From my point of view, his visit to a San Francisco supermarket was the highlight, and it was followed up years later when Boris Yeltsin visited a supermarket in Texas, Randalls, where he enjoyed free cheese samples and Jell-O Pudding Pops. Neither Khrushchev nor Yeltsin had ever been in a store with thousands of products for sale. It showcased the power of capitalism over communism but, as it turns out, there may be a dark side to this silver lining.

Back in the 1970s, a study was done of Russians who had emigrated to the borough of Queens in NYC. There was a problem: too many choices. In Russia, you stood in line for hours and bought whatever was available. There was only one make of car and it took years to get one. And you had to join a queue for an apartment which was often not available during your lifetime, or perhaps you shared a communal apartment with another family.

Contrary to what one might expect, this first big wave of Russian immigrants who encountered almost limitless choice were unhappy. Endless choice was disconcerting and exhausting. It made life worse, not better.

And that brings me to cooking. Having spent summers and many weekends on a small Vermont farm as a kid, I have seen limited choice up close. There was no supermarket nearby and the farmers cooked what they had: beef, milk, flour, butter, root vegetables (mostly potatoes), pickled cow’s tongue, and a few half-gone vegetables from the root cellar or purchased at the country store. I saw the same thing in Transylvania a year ago—large root cellars with pickled, fermented, and canned foods, more than enough to carry a family through the winter.

One emigrant to the USA, Elena Gorokhova, wrote about her introduction to the USA back in 2015: “Back home, Russia assaulted you in your nostrils: milk always on the verge of turning sour, the wet wool of winter coats we wore every day for at least five months of the year, rubber phone-booth tiles buckled with urine, exhaust from trucks that ran on leaded petrol, mothballs, yesterday’s soup.”

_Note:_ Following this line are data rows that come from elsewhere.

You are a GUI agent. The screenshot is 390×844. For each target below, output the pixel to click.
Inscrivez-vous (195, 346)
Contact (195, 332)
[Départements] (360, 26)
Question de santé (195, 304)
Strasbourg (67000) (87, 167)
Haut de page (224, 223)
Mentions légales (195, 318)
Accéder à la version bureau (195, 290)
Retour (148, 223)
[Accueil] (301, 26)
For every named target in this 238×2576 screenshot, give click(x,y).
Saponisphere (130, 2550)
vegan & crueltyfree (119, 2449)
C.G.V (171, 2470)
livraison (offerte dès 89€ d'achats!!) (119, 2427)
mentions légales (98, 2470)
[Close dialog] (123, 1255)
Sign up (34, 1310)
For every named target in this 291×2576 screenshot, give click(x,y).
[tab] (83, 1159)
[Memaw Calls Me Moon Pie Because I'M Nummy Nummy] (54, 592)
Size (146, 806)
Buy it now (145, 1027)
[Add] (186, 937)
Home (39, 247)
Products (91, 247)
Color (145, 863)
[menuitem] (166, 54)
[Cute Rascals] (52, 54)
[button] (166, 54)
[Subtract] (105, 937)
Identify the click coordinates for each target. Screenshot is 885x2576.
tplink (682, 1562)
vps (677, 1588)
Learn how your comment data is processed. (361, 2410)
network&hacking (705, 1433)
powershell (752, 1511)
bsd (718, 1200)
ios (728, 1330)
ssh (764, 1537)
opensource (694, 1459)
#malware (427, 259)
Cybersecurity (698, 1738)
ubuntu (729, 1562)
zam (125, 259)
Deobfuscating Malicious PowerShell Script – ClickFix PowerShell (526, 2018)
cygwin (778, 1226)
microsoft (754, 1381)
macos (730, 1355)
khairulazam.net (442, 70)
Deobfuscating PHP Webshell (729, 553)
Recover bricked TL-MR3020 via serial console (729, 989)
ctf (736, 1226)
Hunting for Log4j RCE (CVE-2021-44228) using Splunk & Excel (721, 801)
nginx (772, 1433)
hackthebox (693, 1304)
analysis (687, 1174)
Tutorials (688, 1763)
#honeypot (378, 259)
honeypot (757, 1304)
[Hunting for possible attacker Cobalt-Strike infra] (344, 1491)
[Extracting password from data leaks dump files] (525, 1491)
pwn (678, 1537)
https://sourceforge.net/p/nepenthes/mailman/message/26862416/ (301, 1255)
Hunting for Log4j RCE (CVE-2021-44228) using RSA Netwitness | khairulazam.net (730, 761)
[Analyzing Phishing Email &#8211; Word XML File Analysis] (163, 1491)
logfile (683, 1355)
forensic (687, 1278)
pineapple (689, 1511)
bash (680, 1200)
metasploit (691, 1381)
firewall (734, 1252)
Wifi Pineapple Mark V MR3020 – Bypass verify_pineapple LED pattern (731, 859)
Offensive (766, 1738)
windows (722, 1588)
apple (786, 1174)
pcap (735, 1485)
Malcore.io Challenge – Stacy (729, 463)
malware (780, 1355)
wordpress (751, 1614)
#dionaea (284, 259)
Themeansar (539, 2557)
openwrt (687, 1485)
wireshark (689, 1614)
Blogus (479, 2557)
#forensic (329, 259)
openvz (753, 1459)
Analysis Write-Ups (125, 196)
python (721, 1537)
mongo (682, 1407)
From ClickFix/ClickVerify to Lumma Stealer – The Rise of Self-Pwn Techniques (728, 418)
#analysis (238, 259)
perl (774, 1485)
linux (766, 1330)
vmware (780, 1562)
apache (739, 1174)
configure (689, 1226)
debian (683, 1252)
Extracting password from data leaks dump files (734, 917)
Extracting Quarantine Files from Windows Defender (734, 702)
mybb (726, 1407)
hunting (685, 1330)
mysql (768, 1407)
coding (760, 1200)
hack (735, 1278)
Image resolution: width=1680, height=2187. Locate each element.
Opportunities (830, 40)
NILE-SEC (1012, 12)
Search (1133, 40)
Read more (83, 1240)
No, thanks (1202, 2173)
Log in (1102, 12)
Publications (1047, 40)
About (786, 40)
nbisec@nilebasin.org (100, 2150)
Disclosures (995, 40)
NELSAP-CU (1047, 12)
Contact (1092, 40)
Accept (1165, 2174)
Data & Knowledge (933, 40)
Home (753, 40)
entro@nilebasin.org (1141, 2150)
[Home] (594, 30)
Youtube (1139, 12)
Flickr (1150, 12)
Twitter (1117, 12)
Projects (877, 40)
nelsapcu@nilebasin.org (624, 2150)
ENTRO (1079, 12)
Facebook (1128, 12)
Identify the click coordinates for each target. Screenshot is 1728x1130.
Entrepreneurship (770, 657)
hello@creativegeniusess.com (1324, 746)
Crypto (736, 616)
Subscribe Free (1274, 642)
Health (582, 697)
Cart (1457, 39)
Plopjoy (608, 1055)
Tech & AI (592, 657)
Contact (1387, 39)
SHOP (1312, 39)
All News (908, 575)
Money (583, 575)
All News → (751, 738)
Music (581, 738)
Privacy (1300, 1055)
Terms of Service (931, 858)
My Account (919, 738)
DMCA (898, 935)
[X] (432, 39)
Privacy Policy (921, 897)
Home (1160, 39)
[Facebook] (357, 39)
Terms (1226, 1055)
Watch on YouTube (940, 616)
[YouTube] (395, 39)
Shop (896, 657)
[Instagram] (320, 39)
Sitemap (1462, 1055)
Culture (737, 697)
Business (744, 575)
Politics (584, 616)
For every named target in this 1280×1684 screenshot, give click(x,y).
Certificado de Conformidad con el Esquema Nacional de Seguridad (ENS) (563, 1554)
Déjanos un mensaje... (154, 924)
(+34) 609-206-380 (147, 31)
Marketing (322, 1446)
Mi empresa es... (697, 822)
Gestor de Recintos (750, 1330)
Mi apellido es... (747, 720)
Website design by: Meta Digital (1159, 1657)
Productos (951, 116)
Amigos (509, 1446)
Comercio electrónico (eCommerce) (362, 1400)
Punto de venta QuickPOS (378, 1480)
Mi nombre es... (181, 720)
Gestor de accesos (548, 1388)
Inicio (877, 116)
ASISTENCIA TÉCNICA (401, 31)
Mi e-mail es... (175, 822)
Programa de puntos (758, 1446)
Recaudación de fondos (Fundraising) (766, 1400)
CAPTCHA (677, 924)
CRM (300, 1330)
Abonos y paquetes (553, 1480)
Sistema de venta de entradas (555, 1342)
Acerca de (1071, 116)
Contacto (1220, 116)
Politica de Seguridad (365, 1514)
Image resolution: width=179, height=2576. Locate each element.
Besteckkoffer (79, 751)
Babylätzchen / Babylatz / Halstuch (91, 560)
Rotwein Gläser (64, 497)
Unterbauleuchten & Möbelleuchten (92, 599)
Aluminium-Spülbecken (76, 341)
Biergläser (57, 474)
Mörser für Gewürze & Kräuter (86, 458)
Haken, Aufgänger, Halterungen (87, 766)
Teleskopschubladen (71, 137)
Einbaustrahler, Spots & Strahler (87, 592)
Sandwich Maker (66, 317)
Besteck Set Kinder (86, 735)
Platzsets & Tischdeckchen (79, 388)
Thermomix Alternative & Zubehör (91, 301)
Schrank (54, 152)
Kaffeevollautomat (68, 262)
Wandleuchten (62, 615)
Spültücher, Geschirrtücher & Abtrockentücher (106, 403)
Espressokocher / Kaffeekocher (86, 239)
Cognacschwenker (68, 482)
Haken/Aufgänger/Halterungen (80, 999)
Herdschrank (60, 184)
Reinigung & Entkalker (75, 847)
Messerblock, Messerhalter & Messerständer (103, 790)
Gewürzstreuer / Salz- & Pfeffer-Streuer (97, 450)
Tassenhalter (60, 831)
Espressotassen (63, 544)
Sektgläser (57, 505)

Life was extraordinarily difficult, yet, as she writes, “Back home, in the cradle of the first socialist revolution, everything was more understandable. Emotions were out in the open, from salespeople’s resentment to bureaucrats’ indifference.”

She sums up what she loves about Russia by saying, “Things were clearly delineated so we always knew what to expect.”

And this is where many home cooks get into trouble. Instead of focusing on a small repertoire of recipes as a starting point, we pinball from one cuisine to the next, never digging deep enough to master the art of cooking.

I remember my parents talking about the Great Depression and I was intrigued by the fondness they had for those hardscrabble times. I have seen first-hand what a life with limited choice is like in the Green Mountains of Vermont. I have traveled the world only to discover that most home cooks revel in repetition; using limited seasonal ingredients to prepare their family’s favorite dishes.

It is nothing new to suggest that the simple things in life produce the most happiness. One writer gave unlimited choice a name—“the tyranny of small decisions”—and goes on to suggest, “Learn to love constraints.”

I can imagine Boris Yeltsin’s first look at an American supermarket—it was a Shangri-la of choice—but choice, as it turns out, can be a burden. Living a life of constraints may be the road to happiness.

But, let’s be honest, We all buy strawberries in January. Creating a simple life is a lot more complicated than it looks.